■ **Problem to work on**
Your answer is the lines below, exactly, from the one that contains "Sábado (5, 350)" through the one that contains "Avisos sociales (10, 338)", both included.

■ **Dataset**
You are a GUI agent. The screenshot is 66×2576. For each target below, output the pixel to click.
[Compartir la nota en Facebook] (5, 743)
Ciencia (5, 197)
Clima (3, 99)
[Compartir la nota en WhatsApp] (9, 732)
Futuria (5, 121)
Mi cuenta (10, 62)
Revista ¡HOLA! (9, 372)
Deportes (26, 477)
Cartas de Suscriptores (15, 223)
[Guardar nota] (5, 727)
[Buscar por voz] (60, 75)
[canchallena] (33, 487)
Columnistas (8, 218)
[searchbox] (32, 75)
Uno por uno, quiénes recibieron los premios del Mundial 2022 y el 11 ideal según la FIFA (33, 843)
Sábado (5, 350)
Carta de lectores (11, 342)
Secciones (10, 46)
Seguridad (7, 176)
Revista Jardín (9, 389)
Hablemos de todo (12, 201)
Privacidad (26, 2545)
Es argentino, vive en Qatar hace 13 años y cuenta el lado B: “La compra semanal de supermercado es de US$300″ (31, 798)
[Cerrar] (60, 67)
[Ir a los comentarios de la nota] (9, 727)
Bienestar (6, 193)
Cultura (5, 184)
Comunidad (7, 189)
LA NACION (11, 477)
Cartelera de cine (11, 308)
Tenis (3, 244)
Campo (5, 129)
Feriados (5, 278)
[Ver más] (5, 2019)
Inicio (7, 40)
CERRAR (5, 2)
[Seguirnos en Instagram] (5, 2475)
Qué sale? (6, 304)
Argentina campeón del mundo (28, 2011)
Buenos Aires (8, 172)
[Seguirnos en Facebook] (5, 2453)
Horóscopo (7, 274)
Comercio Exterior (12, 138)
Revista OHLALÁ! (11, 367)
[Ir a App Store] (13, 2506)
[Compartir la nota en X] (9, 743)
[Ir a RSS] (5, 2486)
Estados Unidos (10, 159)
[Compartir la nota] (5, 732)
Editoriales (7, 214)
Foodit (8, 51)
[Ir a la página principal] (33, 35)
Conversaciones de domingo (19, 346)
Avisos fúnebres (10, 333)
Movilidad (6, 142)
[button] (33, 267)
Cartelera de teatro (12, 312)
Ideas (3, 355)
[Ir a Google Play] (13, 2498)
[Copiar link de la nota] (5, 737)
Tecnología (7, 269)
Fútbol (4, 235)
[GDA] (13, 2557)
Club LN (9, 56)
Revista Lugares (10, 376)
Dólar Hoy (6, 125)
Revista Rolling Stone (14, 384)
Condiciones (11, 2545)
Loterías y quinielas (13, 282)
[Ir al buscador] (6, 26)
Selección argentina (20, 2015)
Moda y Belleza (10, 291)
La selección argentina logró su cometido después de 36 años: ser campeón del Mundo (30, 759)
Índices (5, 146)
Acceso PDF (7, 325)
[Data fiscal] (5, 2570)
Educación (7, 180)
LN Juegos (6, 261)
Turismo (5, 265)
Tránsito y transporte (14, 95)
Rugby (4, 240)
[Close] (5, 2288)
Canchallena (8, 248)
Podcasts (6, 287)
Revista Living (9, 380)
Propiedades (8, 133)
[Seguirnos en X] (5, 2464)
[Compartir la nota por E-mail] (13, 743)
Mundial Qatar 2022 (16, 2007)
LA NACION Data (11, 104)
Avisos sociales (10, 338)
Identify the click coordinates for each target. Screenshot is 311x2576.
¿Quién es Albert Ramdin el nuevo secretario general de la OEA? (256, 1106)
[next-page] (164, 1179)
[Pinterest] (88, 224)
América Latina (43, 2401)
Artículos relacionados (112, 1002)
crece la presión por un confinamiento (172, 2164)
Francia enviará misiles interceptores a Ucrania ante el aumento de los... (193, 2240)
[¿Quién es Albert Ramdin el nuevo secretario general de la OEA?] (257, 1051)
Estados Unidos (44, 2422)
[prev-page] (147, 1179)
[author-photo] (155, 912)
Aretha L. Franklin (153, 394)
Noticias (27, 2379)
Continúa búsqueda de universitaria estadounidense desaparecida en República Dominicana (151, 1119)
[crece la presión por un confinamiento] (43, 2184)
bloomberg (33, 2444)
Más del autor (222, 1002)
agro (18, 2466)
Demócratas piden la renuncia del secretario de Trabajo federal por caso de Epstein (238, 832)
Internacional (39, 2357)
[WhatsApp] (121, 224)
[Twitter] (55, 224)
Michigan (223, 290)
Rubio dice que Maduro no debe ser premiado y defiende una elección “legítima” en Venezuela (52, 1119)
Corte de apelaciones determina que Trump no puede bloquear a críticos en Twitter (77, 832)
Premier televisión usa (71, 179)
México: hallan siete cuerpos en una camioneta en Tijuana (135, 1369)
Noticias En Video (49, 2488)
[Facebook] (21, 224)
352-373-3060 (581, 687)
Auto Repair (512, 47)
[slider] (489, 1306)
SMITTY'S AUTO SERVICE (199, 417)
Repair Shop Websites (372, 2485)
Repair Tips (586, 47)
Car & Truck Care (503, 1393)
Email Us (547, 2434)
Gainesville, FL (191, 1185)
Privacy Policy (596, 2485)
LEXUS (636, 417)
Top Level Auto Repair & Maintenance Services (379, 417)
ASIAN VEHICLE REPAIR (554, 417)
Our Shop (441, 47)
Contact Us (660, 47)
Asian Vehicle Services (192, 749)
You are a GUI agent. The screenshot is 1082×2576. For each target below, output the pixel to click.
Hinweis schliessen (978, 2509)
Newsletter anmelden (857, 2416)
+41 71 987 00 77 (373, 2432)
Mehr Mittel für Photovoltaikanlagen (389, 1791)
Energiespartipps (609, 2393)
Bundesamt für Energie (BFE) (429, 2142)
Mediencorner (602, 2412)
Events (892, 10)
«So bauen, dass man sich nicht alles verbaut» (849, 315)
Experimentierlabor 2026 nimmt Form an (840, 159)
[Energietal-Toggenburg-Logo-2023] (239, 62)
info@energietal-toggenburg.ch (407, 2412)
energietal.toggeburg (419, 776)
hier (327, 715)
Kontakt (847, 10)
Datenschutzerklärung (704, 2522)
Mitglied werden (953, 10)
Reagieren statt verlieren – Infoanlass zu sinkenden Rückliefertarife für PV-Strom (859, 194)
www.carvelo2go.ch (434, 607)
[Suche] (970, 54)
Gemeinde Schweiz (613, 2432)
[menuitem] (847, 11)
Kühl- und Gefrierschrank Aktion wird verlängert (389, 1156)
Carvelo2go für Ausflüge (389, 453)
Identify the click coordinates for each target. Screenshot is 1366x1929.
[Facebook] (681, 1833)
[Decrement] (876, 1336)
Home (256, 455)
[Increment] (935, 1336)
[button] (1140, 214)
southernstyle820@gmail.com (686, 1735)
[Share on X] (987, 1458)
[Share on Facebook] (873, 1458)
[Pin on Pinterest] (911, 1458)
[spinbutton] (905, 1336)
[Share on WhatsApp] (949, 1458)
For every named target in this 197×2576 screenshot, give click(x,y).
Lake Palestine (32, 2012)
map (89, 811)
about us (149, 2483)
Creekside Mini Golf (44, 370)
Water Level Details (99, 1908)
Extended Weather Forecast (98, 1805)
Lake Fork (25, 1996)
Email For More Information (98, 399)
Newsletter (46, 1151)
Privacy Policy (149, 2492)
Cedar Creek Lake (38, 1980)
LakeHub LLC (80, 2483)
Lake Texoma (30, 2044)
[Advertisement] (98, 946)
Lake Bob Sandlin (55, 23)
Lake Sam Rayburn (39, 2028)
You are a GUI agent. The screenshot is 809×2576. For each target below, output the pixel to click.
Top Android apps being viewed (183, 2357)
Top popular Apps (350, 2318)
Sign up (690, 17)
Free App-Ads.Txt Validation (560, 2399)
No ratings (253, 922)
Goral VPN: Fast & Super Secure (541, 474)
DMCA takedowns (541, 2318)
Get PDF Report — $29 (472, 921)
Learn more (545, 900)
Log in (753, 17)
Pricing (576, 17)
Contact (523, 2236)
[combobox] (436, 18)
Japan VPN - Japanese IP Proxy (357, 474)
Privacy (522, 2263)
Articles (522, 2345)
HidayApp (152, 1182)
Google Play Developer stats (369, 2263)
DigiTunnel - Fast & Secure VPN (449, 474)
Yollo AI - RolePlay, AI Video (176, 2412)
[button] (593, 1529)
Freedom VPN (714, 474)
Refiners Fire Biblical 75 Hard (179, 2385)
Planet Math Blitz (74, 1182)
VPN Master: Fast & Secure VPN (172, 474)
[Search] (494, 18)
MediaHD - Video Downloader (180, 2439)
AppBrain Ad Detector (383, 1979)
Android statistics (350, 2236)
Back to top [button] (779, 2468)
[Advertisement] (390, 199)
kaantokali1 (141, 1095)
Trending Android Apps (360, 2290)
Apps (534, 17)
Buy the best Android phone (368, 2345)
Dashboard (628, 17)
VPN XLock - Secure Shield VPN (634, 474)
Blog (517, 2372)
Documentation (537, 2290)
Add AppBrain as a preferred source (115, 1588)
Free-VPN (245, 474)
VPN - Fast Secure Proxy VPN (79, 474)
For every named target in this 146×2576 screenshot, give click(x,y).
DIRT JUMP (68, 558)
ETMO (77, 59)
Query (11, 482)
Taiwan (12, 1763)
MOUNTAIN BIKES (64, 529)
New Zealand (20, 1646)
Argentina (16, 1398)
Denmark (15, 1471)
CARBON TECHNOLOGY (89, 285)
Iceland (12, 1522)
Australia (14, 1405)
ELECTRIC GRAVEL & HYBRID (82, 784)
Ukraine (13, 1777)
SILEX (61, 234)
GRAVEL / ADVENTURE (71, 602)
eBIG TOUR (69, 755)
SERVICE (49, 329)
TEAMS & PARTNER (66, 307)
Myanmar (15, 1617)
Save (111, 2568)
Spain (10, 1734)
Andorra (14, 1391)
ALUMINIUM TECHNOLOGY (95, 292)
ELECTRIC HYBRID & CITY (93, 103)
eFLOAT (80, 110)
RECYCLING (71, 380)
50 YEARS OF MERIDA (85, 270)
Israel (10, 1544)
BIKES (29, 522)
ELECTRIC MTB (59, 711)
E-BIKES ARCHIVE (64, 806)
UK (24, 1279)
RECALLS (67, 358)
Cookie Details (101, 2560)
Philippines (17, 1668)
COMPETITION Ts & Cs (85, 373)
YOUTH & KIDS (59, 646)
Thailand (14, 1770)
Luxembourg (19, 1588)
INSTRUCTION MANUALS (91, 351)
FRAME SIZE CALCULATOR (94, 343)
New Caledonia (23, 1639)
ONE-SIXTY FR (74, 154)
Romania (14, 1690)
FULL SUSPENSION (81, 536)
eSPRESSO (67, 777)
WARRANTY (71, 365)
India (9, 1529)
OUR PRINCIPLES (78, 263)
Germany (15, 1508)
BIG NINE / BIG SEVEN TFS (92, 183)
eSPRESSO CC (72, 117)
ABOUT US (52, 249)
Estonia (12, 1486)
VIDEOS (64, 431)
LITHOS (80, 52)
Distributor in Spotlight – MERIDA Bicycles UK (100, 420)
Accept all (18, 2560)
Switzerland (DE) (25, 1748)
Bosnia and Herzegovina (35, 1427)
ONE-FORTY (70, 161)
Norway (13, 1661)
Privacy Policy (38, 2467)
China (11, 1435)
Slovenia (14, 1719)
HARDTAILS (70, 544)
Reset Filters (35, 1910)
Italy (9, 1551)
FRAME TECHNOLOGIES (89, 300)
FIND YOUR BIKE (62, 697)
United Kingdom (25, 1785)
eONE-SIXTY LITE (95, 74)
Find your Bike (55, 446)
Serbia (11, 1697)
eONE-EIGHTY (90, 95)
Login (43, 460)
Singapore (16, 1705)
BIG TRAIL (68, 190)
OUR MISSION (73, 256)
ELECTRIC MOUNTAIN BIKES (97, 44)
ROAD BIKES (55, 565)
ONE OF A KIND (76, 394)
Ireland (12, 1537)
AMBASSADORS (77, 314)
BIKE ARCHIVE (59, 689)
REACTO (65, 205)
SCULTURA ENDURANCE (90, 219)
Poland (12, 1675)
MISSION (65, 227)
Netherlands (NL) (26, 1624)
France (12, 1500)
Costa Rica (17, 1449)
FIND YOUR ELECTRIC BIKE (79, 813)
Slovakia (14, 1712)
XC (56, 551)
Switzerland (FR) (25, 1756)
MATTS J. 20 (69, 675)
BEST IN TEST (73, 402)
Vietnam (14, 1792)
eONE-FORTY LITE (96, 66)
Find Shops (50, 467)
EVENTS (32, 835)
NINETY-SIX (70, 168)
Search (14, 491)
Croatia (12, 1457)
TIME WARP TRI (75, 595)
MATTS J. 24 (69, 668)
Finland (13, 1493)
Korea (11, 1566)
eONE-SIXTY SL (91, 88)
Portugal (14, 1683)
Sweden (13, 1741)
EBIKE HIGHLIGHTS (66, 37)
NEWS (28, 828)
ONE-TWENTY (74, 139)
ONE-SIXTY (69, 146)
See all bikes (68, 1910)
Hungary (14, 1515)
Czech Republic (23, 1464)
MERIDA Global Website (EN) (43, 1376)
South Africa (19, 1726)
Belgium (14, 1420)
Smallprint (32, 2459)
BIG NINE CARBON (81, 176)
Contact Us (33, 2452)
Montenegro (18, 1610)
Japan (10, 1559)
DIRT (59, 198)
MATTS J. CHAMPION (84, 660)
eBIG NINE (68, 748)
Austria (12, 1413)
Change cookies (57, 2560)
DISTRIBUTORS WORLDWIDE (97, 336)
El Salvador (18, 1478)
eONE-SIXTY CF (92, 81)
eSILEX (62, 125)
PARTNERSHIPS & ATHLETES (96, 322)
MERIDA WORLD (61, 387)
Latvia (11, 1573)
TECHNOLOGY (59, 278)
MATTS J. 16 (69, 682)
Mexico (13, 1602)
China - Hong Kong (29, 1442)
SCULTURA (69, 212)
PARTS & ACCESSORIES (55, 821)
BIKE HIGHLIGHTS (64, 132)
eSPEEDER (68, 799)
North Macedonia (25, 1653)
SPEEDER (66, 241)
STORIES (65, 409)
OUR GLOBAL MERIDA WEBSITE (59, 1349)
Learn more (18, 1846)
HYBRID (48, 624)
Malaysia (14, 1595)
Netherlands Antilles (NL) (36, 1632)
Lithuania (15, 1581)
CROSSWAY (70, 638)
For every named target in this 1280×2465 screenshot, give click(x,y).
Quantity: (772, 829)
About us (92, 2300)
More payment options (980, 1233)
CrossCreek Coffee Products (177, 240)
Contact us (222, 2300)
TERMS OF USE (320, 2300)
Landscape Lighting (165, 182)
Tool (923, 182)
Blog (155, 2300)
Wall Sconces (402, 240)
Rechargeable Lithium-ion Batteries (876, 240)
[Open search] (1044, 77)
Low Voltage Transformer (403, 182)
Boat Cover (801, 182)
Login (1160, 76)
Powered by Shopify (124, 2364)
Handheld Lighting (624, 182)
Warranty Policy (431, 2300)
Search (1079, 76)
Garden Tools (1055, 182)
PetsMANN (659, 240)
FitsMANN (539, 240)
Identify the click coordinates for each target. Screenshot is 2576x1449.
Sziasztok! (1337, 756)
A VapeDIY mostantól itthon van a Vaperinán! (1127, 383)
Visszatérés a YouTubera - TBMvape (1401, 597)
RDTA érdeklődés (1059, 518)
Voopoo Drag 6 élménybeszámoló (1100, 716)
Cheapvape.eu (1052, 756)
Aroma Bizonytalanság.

■ **Response to this task**
Sábado (5, 350)
Carta de lectores (11, 342)
Secciones (10, 46)
Seguridad (7, 176)
Revista Jardín (9, 389)
Hablemos de todo (12, 201)
Privacidad (26, 2545)
Es argentino, vive en Qatar hace 13 años y cuenta el lado B: “La compra semanal de supermercado es de US$300″ (31, 798)
[Cerrar] (60, 67)
[Ir a los comentarios de la nota] (9, 727)
Bienestar (6, 193)
Cultura (5, 184)
Comunidad (7, 189)
LA NACION (11, 477)
Cartelera de cine (11, 308)
Tenis (3, 244)
Campo (5, 129)
Feriados (5, 278)
[Ver más] (5, 2019)
Inicio (7, 40)
CERRAR (5, 2)
[Seguirnos en Instagram] (5, 2475)
Qué sale? (6, 304)
Argentina campeón del mundo (28, 2011)
Buenos Aires (8, 172)
[Seguirnos en Facebook] (5, 2453)
Horóscopo (7, 274)
Comercio Exterior (12, 138)
Revista OHLALÁ! (11, 367)
[Ir a App Store] (13, 2506)
[Compartir la nota en X] (9, 743)
[Ir a RSS] (5, 2486)
Estados Unidos (10, 159)
[Compartir la nota] (5, 732)
Editoriales (7, 214)
Foodit (8, 51)
[Ir a la página principal] (33, 35)
Conversaciones de domingo (19, 346)
Avisos fúnebres (10, 333)
Movilidad (6, 142)
[button] (33, 267)
Cartelera de teatro (12, 312)
Ideas (3, 355)
[Ir a Google Play] (13, 2498)
[Copiar link de la nota] (5, 737)
Tecnología (7, 269)
Fútbol (4, 235)
[GDA] (13, 2557)
Club LN (9, 56)
Revista Lugares (10, 376)
Dólar Hoy (6, 125)
Revista Rolling Stone (14, 384)
Condiciones (11, 2545)
Loterías y quinielas (13, 282)
[Ir al buscador] (6, 26)
Selección argentina (20, 2015)
Moda y Belleza (10, 291)
La selección argentina logró su cometido después de 36 años: ser campeón del Mundo (30, 759)
Índices (5, 146)
Acceso PDF (7, 325)
[Data fiscal] (5, 2570)
Educación (7, 180)
LN Juegos (6, 261)
Turismo (5, 265)
Tránsito y transporte (14, 95)
Rugby (4, 240)
[Close] (5, 2288)
Canchallena (8, 248)
Podcasts (6, 287)
Revista Living (9, 380)
Propiedades (8, 133)
[Seguirnos en X] (5, 2464)
[Compartir la nota por E-mail] (13, 743)
Mundial Qatar 2022 (16, 2007)
LA NACION Data (11, 104)
Avisos sociales (10, 338)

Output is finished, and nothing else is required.